Au Tchad, le président Mahamat Idriss Déby a récemment accordé une grâce par décret à Succès Masra, figure de l’opposition et ancien Premier ministre, qui purgeait une peine de vingt ans de réclusion depuis plus d’un an. Cette mesure de clémence, qui annule intégralement les peines d’emprisonnement, s’étend également à huit autres dirigeants de l’opposition tchadienne.

Bien que les autorités présentent ce geste comme un signe clair d’apaisement, les observateurs politiques et les analystes demeurent prudents. Beaucoup y voient une stratégie visant à désamorcer les tensions tout en écartant les leaders historiques de l’opposition du processus électoral.

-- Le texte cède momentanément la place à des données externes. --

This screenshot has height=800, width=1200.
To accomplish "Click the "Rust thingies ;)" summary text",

L’analyse d’un expert sur la décrispation politique

Ahmat Yacoub Dabio, expert en gestion des conflits et président du Centre d’études pour le développement et la prévention de l’extrémisme (CEDPE), a salué cette décision présidentielle. Il la considère comme un « geste politique très important » susceptible de « réduire momentanément la tension et d’ouvrir un espace pour l’apaisement du climat politique ». Cependant, l’analyste a immédiatement nuancé son propos, soulignant les limites de cette approche. Pour lui, il est crucial de ne pas confondre une simple grâce avec une véritable réconciliation politique. La question fondamentale, a-t-il insisté, réside dans la création de conditions propices à une décrispation durable de la vie politique tchadienne.

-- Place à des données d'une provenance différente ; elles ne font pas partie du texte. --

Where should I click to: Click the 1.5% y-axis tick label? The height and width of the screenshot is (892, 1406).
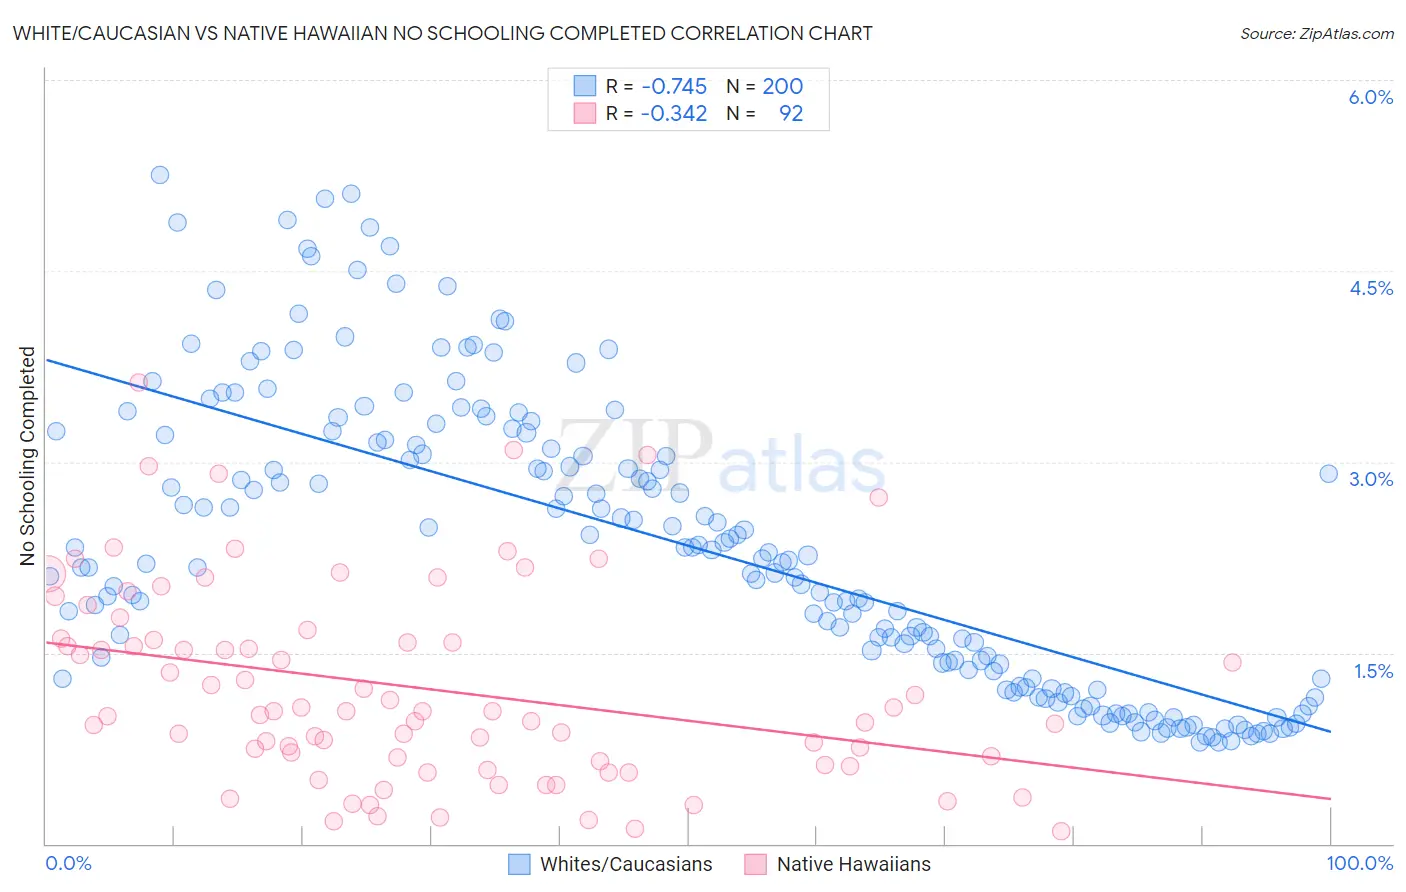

L’inéligibilité des opposants : un paradoxe persistant

Pour étayer son point de vue, l’expert a mis en lumière la situation d’inéligibilité qui frappe encore plusieurs figures majeures de l’opposition. « L’enjeu est d’autant plus important que plusieurs figures majeures de l’opposition demeurent frappées d’inéligibilité », a-t-il affirmé. Il a précisé que cette situation engendre un paradoxe : des leaders sont libérés ou bénéficient d’une mesure de clémence, mais ils restent exclus de la course électorale. Leur influence politique au sein de la société peut ainsi être maintenue, sans pour autant se traduire directement dans les urnes.

Ahmat Yacoub Dabio estime que cette incapacité des chefs historiques à se présenter aux élections est susceptible de remodeler en profondeur la scène politique tchadienne. Il anticipe un affaiblissement des partis d’opposition traditionnels, les contraignant à se réorganiser, potentiellement autour de nouvelles personnalités. L’expert a également mis en garde contre un risque majeur : si l’inéligibilité de plusieurs leaders est perçue comme une exclusion permanente du jeu politique, cela pourrait « nourrir la frustration et pousser une partie de l’opposition à considérer que les voies institutionnelles restent insuffisantes ».

Vers une compétition politique crédible et inclusive

Dans un pays comme le Tchad, qui aspire à la stabilité, il est donc essentiel que la compétition politique puisse se dérouler dans un cadre crédible, inclusif et transparent, a-t-il conseillé. Il a rappelé que la grâce présidentielle peut amorcer un processus de décrispation, mais qu’elle ne saurait à elle seule résoudre la question fondamentale de la confiance entre le pouvoir et l’opposition.

L’ancien conseiller du médiateur de la République du Tchad a souligné que la grâce accordée à Succès Masra constitue un premier pas, certes symbolique, mais que l’avenir politique du Tchad dépendra des actions concrètes que le pouvoir entreprendra pour réintégrer pleinement l’opposition et garantir des élections équitables. La véritable interrogation est désormais de savoir si cette ouverture sera suivie d’autres mesures permettant de restaurer progressivement la confiance et d’offrir à tous les acteurs politiques des garanties suffisantes pour participer activement à la vie publique.

Ahmat Yacoub Dabio a conclu en affirmant que l’avenir du Tchad repose sur un véritable débat démocratique. Cela exige, selon lui, une opposition réellement influente capable de jouer pleinement son rôle institutionnel, face à un pouvoir suffisamment sûr de sa légitimité pour accepter une véritable contradiction politique. C’est à cette seule condition que la grâce présidentielle pourra dépasser le simple geste politique et s’inscrire comme un élément central d’un processus plus vaste de réconciliation nationale.